En los Rendimientos de capital inmobiliario son deducibles ciertos gastos, al hacer la declaración de la renta, siendo los gastos de conservación y los financieros unos de los más importantes.
Lo primero que hay que saber es que, en otros bienes inmuebles distintos a los arrendados, no se podrá deducir ningún tipo de gasto para el cálculo del rendimiento neto. Por la vivienda habitual no se imputa ningún rendimiento en la renta.
Para los bienes arrendados son deducibles los gastos de conservación y reparación (no ampliación, ni mejora...) Son los gastos producidos para mantener los inmuebles en buenas condiciones de habitabilidad, como pintado, revoco o arreglo de instalaciones. También los de sustitución de elementos como instalaciones, calefacción, ascensor, puertas de seguridad u otros.
Por otra parte, también se incluirán los gastos de sustitución de elementos como instalaciones de calefacción, ascensor y puertas.
Estos gastos serán considerados como deducibles cuando el bien en el que se produzca sea un bien arrendado del que obtenemos rendimientos.

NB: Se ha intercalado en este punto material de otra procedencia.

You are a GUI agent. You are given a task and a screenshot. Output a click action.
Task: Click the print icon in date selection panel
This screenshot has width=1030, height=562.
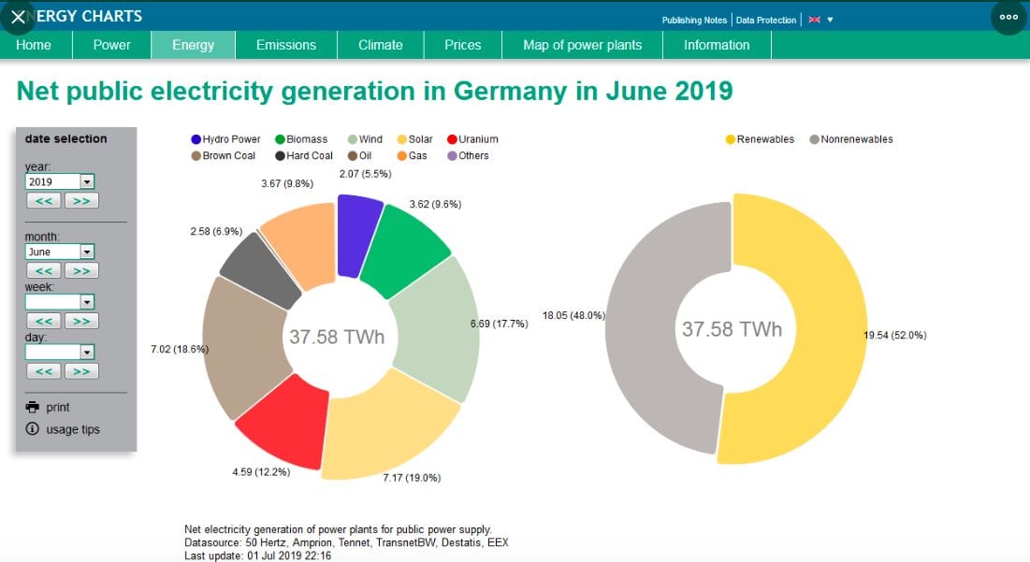[x=32, y=407]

Además de los gastos por obras realizadas para su conservación, también podrá deducir determinados gastos como los de portería, comunidad o jardinería. Lo mismo sucede con los gastos de formalización del alquiler.

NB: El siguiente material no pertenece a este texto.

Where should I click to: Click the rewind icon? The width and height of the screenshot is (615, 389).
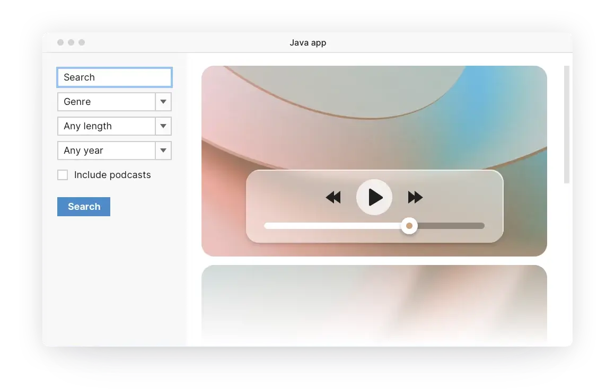pyautogui.click(x=333, y=197)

Para el cálculo del rendimiento neto de capital inmobiliario a los ingresos obtenidos será necesario restarle los gastos fiscalmente deducibles, entre los que se incluirán los de conservación y reparación.

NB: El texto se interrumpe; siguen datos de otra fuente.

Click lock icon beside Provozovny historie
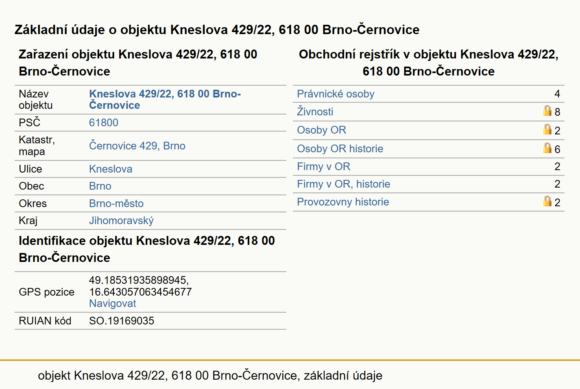Viewport: 580px width, 389px height. click(x=547, y=201)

La Administración Tributaria exige que se disponga del justificante correspondiente al gasto, al menos durante un período de 4 años, por si nos hicieran alguna inspección, sin que sirva de justificante un recibo que no se encuentre debidamente emitido con los impuestos correspondientes (IVA).
En ningún caso tendrán la consideración de gastos deducibles los siguientes:
Ampliación, que son los producidos por un aumento de la superficie habitable del inmueble de forma permanente.
Los de mejora que incrementan el valor del bien.
Los de construcción que la consideración de deducción de la cuota, si se trata de la vivienda habitual.
Se consideran como gastos deducibles de los rendimientos de capital inmobiliario los gastos de financiación necesarios para la adquisición de dicho bien.
Si pide un préstamo para hacer mejoras en su piso alquilado, es conveniente que haga constar esta circunstancia en la póliza de crédito. Así tendrá más facilidades para deducirse estos gastos. Recuerde también que tanto, si obtiene un préstamo para adquirir su vivienda habitual, como si lo hace para realizar mejoras en el piso, podrá deducirse todos los gastos de financiación.
Dentro de estos gastos de financiación se incluirán, entre otros, los siguientes: a) Intereses.
Comisiones.
Gastos de apertura.
Gastos de estudio.
En la Ley del Impuesto, se especifica que serán deducibles los intereses y otros gastos de financiación de capitales ajenos invertidos en la adquisición o mejora de la vivienda, siempre que estos sean efectivamente pagados por el propietario del bien o la persona que tenga el usufructo del mismo.
Hay que dejar claro que ÚNICAMENTE son deducibles los gastos de financiación vinculados con la adquisición o mejora, y que si se pide un préstamo mayor los gastos deducibles serán proporcionales a lo dedicado a adquisición y mejora.